String theory holds that what we usually consider to be individual points of spacetime, dimensionless dots with no interesting structure of their own, are actually very, very tiny multidimensional surfaces with complicated shapes. The standard analogy is a garden hose. Seen from some way off, a hose looks like a line, which is a onedimensional space - the dimension being distance along the hose. Look more closely, though, and you see that the hose has two extra dimensions, at right angles to that line, and that its shape in those directions is a circular band.

Maybe our own universe is a bit like that hosepipe. Unless we look very closely, all we see is three dimensions of space plus one of time - relativity. An awful lot of physics is observed in those dimensions alone, so phenomena of that type have a nice four-dimensional description - relativity again. But other things might happen along extra `hidden' dimensions, like the thickness of the hose. For instance, suppose that at each point of the apparent four-dimensional spacetime, what seems to be a point is actually a tiny circle, sticking out at right angles to spacetime itself. That circle could vibrate. If so, then it would resemble the quantum description of a particle. Particles have various `quantum numbers' such as spin. These numbers occur as whole number multiples of some basic amount. So do vibrations of a circle: either one wave fits into the circle, or two, or three ... but not two and a quarter, say.

This is why it's called `string theory'. Each point of spacetime is replaced by a tiny loop of string.

In order to reconstruct something that agrees with quantum theory, however, we can't actually use a circular string. There are too many distinct quantum numbers, and plenty of other problems that have to be overcome. The suggestion is that instead of a circle, we have to use a more complicated, higher-dimensional shape, known as a `bran'[43]. Think of this as a surface, only more so. There are many distinct topological types of surface: a sphere, a doughnut, two doughnuts joined together, three doughnuts ... and in more dimensions than two, there are more exotic possibilities.

Particles correspond to tiny closed strings that loop around the brane. There are lots of different ways to loop a string round a doughnut - once through the hole, twice, three times ... The physical laws depend on the shape of the brane and the paths followed by these loops.

REQUIRED ACTIONS:
A. Decide whether each statement below agrees with the string theory passage, answering yes or no and quoting the words of the passage that settle it. (i) From a distance, a garden hose looks like a line. (ii) A circle can vibrate with two and a quarter waves fitting into it. (iii) A circular string is sufficient to reconstruct something that agrees with quantum theory.
B. Reproduce the part of the string theory passage that opens with "In order to" and closes with "by these loops.", exchanging "surface" for "manifold".

GIVEN DATA:
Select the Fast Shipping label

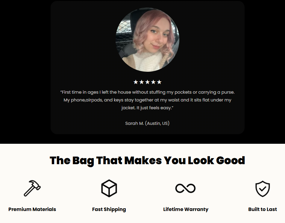tap(109, 209)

PROBLEM SOLUTIONS:
A.
(i) Yes: "Seen from some way off, a hose looks like a line"
(ii) No: "either one wave fits into the circle, or two, or three ... but not two and a quarter, say."
(iii) No: "In order to reconstruct something that agrees with quantum theory, however, we can't actually use a circular string."

B.
In order to reconstruct something that agrees with quantum theory, however, we can't actually use a circular string. There are too many distinct quantum numbers, and plenty of other problems that have to be overcome. The suggestion is that instead of a circle, we have to use a more complicated, higher-dimensional shape, known as a `bran'[43]. Think of this as a manifold, only more so. There are many distinct topological types of manifold: a sphere, a doughnut, two doughnuts joined together, three doughnuts ... and in more dimensions than two, there are more exotic possibilities.

Particles correspond to tiny closed strings that loop around the brane. There are lots of different ways to loop a string round a doughnut - once through the hole, twice, three times ... The physical laws depend on the shape of the brane and the paths followed by these loops.